See, the exchange you just explained between you and your husband's CW's wife is a tragedy of our age, in my opinion, @Pioneerw2b.
What in the world is happening to people? When did it become appropriate to co-opt friendship into a business opportunity? Even worse, a horrible, exploitative one that doesn't even work (let's just call it what it is: a SCAM).
Here's a perfectly good budding friendship between two women that could grow into something that would be mutually beneficial to both parties. You enjoy each other's company, and maybe slowly but surely develop into a relationship where you're helping each other out, having each other over for get-togethers, exchanging recipes...one of you has some kind of crisis, the other one is there for you...you know, all the lovely, selfless things that FRIENDSHIPS used to be for.
And this woman totally isolates herself from any of that good stuff by making a budding friendship all about yet another MLM scam. It's bad for society. Now you're going to (rightfully) avoid her and never get to know her, and the husbands are going to feel a little awkward about it at work. It's a crying shame and I hate those companies for ruining the building block of community: friendship.
They promote the notion that "financial good for me" is far better than "long-term emotional good for both of us".
In order to be successful at MLM, people either have to either buy into that way of thinking, or sell a flaming metric ton of product because they have vast frienships networks where it's a relatively new, untapped market and where people actualy think the products are cool and want to buy them. The latter situation is extremely rare.
"Financial good for me is far better than long-term emotional good for both of us" is utterly ridiculous logic. Not that you are arguing for that, @TheGrimSqueaker, but I'm getting a little wound up about the horribly misguided thinking that the statement represents on the part of MLM people.
Here's what they don't understand: good long-term friendships actually have enormous economic value. It's crass to think of friendship in economic terms, but it's the truth. A good network of friends has helped me out of so many jams and done me so many favors. I've done the same for them, of course. When I had my first baby, at least fifteen people brought us meals over a two month period. Same for my second. We swap babysitting with friends. Potluck meals all the time. Mental health in the form of feeling like there are people close by who know me and care about me. Our kids play together...

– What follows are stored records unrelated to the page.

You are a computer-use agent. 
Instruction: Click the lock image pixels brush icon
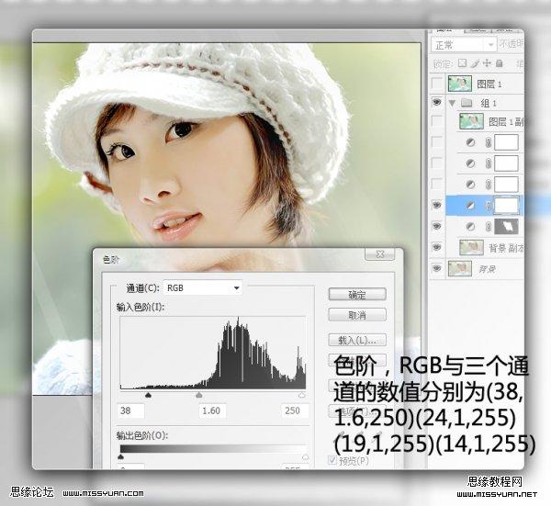[x=475, y=63]
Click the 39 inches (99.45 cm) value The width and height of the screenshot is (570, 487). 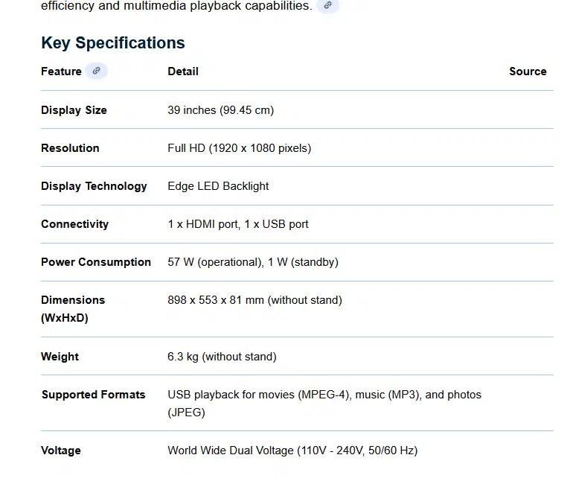tap(220, 110)
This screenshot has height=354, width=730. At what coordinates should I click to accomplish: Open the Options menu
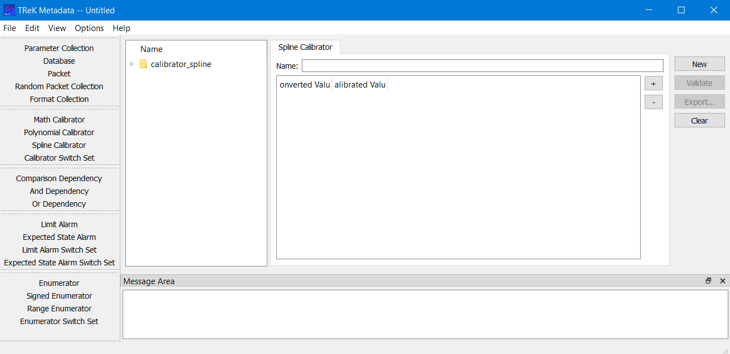tap(89, 28)
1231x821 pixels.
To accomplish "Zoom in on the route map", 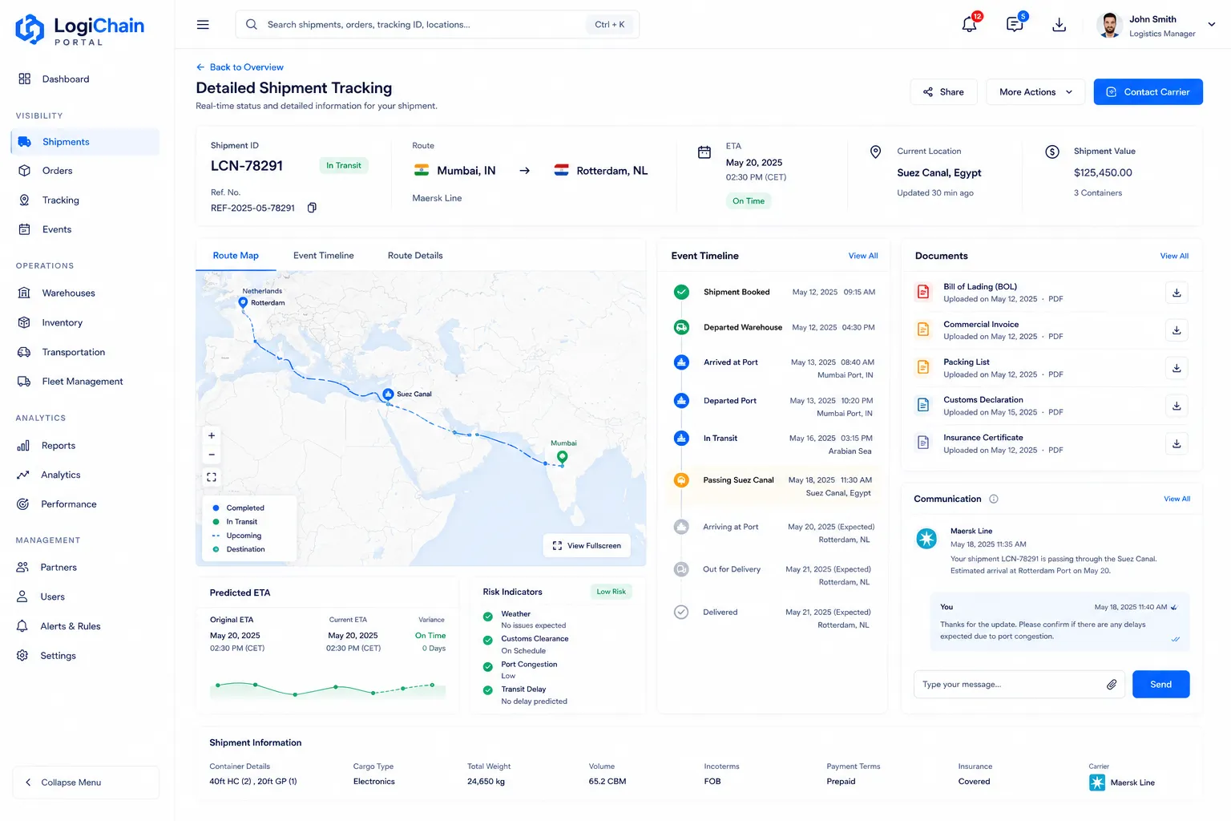I will click(x=212, y=435).
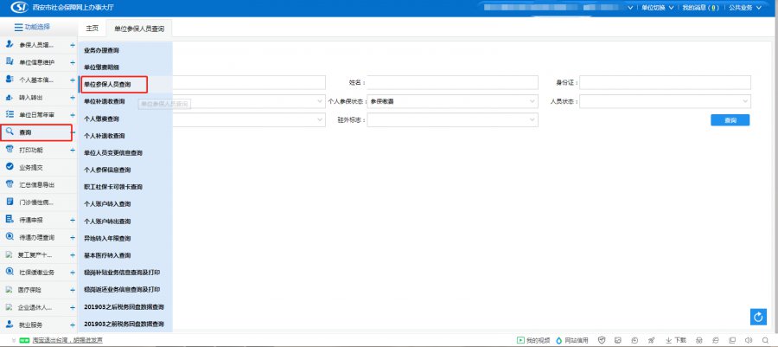
Task: Click the 功能选择 hamburger menu icon
Action: [x=18, y=28]
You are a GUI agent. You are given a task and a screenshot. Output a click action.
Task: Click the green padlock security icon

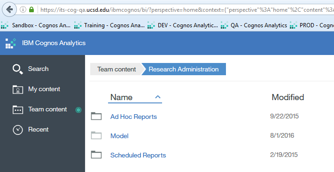(31, 9)
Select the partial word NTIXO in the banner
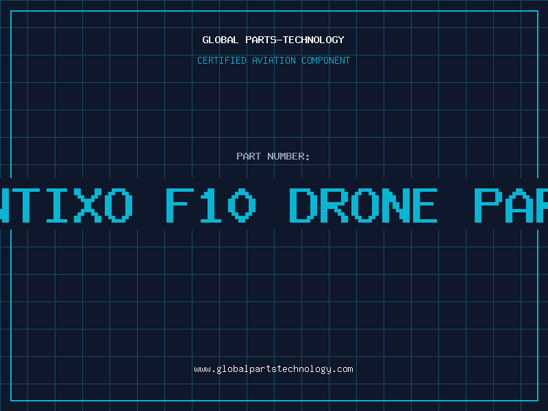Viewport: 548px width, 411px height. point(66,206)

To trade all that in order to try to recruit a bunch of suckers to be your "downline" while you ostensibly sell them a couple of shrink wrap nails or some face cream ...it completely blows my mind. It's awful. How are people that dumb?
People are that dumb because they have a lower level of maturity and social awareness. They also don't understand social capital.
The interdependence you so eloquently describe is possible only in a community of people who share, take turns, and give to one another knowing that, in their time of need, they will be similarly taken care of. You and your friends have enormous social capital with one another and a great deal of trust and respect. Yet it didn't develop overnight. A new person joining your network will most likely be welcomed, but will not necessarily be given to at the same level as someone such as yourself without proving his or her willingness to contribute.
Babies and small children begin in a state of dependence: "feed me!" is how they operate because they aren't yet able to fend for themselves. As a child ages, they become more independent and seek to feed themselves. But a still higher level of human development comes when people realize-- as you and your friends have done-- that they gain more by cooperating with reliable members of their community than they do by going it alone. And yes, you're completely right about the goods and services exchanged sometimes having a high dollar value particularly over the long term. But in order to attain that benefit, human beings must be intellectually and emotionally developed enough to recognize that life isn't a zero-sum game. Not everyone reaches that level of development. Some get stuck at "independent" and go it alone, at least for a while, and others get stuck at "feed me, Seymour!"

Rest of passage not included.